● TEXT SEGMENT:
For some, August 12 is a special day in Great Britain. It is the start of the hunting season for the Red Grouse, king of the game birds, as fixed by parliament in the Game Act of 1773. The day proudly bears the title of the Glorious Twelfth and, unless the supply of birds runs out, the hunt continues until December 10 (November 30 in Northern Ireland).
Red Grouse – King of the Game Birds
What gives the Red Grouse
its royal title?
First, it is the only game bird that is endemic to the British Isles and can be found throughout Ireland, Scotland, Wales and Northern England with some territory extending into England’s southwest.
Second, a flushed Red Grouse bird can reach speeds of over 70 mph (I have seen 80 and even 90 mph used in different sources). The greater the speed, the greater the challenge to the hunter, particularly during the pinnacle of game hunting – the driven hunt.
In the driven game hunt, a row of 8 to 10 guns (the hunters) line up a certain distance apart, each in their own butt or stone box which provides some shelter, protection and concealment. The guns face in the direction from where a volley of Red Grouse, flushed by a line of beaters, will appear. The gun is now confronted by some number of birds, between a pigeon and a mallard in size (a typical weight is 600 g), coming at them usually low to the ground and fast enough to break the speed limit on any public road in Great Britain or Canada. The hunter’s task is to shoot as many of them as he can without injuring either beater or neighbouring gun. In principal, the hunt can continue in this manner all day long. Some historic hunts have seen enormous bags consisting of several thousand birds. There are reports of a single hunter shooting over 1000 birds in a single day. In today’s hunt, bags of 50 to 200 brace (1 brace = 2 birds) appear to be more typical for a line of 8 to 10 shooters during a day of driven hunting.

● MATERIAL SUPPLIED:
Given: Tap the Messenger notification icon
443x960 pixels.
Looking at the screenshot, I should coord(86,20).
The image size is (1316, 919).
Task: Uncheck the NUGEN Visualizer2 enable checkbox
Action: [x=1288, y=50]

● WORK TO COMPLETE:
1. In the Red Grouse passage, which law set the start date of the hunting season?
2. Revise the Red Grouse passage between "For some, August" and "the driven hunt.", inclusive, putting "native" in place of "endemic".
You won't need the rows.

● FINAL ANSWERS:
1. The Game Act of 1773.

2.
For some, August 12 is a special day in Great Britain. It is the start of the hunting season for the Red Grouse, king of the game birds, as fixed by parliament in the Game Act of 1773. The day proudly bears the title of the Glorious Twelfth and, unless the supply of birds runs out, the hunt continues until December 10 (November 30 in Northern Ireland).
Red Grouse – King of the Game Birds
What gives the Red Grouse
its royal title?
First, it is the only game bird that is native to the British Isles and can be found throughout Ireland, Scotland, Wales and Northern England with some territory extending into England’s southwest.
Second, a flushed Red Grouse bird can reach speeds of over 70 mph (I have seen 80 and even 90 mph used in different sources). The greater the speed, the greater the challenge to the hunter, particularly during the pinnacle of game hunting – the driven hunt.